Instructions to follow: Could you repeat the entries below verbatim, everything from the line containing "Given: Switch to" down to the line containing "tap(50, 485)", both lines included?

Word and element pointing entries
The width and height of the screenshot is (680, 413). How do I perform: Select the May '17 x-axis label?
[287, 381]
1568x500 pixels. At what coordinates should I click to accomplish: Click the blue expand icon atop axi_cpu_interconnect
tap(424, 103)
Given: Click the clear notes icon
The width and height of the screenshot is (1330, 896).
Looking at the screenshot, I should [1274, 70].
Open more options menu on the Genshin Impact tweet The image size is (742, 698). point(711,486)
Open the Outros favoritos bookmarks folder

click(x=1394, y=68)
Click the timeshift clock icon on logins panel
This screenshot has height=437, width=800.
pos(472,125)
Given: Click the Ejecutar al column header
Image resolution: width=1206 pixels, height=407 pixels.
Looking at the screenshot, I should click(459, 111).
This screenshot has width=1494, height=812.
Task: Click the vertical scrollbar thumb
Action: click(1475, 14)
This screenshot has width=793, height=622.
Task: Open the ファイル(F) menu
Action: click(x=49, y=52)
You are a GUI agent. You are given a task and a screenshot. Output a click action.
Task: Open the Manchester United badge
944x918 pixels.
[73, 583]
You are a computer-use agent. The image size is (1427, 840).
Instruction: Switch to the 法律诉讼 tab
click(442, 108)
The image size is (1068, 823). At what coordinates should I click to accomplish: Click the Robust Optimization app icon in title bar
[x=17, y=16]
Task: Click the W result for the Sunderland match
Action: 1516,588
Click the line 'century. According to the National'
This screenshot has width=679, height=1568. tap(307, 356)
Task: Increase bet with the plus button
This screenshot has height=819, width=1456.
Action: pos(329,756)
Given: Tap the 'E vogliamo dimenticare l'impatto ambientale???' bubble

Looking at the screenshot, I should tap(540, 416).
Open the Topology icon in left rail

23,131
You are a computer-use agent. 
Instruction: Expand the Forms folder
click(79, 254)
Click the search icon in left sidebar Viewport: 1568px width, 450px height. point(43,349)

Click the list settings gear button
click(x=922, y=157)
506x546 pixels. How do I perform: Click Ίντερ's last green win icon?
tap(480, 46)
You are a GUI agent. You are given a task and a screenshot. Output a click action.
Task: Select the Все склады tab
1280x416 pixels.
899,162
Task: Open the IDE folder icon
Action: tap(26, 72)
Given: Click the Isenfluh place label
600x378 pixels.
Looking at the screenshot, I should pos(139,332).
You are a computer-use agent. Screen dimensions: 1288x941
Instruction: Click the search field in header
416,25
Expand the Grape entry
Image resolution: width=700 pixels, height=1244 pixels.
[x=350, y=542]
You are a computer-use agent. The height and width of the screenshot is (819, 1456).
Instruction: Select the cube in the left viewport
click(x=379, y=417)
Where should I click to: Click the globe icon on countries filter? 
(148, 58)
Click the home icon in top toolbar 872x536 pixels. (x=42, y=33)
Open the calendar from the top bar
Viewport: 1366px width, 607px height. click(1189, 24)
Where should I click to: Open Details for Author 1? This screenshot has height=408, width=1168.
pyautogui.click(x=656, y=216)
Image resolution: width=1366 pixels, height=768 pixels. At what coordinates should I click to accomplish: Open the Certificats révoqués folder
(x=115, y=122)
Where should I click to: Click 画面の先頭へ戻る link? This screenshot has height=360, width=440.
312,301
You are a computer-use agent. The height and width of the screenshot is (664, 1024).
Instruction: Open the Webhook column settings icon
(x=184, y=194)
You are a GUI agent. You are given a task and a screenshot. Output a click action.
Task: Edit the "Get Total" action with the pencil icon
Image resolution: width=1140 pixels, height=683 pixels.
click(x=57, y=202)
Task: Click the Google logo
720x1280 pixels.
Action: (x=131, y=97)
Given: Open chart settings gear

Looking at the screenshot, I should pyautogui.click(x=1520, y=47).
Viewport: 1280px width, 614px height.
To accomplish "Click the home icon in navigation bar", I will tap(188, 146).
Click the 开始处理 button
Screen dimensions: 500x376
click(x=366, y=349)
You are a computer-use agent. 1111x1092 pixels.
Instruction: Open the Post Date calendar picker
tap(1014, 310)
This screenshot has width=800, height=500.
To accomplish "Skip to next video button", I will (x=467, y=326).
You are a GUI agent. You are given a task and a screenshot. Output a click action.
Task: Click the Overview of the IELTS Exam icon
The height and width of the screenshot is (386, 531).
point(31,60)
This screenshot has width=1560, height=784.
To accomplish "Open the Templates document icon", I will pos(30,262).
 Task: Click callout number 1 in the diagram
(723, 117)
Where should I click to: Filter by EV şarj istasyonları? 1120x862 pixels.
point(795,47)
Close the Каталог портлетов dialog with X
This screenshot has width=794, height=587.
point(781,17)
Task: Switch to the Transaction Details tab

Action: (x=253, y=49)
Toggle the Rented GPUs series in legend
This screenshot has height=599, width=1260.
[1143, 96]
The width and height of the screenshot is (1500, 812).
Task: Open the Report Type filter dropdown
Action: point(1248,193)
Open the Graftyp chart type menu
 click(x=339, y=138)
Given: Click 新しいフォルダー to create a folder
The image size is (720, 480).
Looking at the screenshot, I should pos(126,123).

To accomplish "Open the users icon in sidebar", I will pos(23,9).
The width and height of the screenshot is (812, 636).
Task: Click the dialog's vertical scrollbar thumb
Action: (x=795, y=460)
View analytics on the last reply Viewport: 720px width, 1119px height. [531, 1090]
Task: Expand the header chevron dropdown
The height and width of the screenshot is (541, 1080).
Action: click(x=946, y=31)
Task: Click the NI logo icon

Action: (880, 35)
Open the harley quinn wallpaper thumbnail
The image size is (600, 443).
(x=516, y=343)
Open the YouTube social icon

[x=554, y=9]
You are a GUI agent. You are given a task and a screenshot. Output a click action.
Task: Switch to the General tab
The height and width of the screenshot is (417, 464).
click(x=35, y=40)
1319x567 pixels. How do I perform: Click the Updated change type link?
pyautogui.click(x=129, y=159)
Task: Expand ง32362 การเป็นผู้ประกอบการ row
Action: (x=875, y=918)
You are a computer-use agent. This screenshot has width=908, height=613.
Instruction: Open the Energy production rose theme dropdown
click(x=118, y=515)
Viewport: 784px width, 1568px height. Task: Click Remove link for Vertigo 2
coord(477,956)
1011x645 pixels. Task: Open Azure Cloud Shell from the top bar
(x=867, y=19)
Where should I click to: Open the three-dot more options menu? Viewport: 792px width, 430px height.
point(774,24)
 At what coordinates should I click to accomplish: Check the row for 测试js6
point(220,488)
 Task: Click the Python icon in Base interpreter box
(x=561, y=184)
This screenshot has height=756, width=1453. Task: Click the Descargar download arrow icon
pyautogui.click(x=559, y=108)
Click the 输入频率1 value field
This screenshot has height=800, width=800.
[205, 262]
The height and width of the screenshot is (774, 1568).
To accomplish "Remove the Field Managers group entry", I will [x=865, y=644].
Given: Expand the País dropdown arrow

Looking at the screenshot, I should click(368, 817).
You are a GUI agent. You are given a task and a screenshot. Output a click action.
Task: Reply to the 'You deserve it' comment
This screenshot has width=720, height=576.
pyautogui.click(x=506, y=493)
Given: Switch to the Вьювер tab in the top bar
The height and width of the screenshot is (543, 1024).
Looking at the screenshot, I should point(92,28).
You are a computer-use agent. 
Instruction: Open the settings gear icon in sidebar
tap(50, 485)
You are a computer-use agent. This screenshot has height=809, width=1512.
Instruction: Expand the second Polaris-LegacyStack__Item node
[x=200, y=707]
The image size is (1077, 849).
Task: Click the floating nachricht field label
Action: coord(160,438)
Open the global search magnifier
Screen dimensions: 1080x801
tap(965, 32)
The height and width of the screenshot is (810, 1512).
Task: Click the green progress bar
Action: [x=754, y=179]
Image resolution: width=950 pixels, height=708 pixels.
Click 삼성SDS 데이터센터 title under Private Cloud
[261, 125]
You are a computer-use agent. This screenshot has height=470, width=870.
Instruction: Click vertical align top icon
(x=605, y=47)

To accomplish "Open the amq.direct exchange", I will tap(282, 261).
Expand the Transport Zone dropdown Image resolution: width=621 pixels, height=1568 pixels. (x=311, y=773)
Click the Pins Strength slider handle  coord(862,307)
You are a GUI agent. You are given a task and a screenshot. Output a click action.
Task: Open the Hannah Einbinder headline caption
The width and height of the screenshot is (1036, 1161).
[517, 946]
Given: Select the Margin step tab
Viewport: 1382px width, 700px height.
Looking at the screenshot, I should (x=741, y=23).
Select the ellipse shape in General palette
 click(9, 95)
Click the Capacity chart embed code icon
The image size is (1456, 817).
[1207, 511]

Result of the task:
Given: Switch to the Вьювер tab in the top bar
The height and width of the screenshot is (543, 1024).
Looking at the screenshot, I should point(92,28).
You are a computer-use agent. 
Instruction: Open the settings gear icon in sidebar
tap(50, 485)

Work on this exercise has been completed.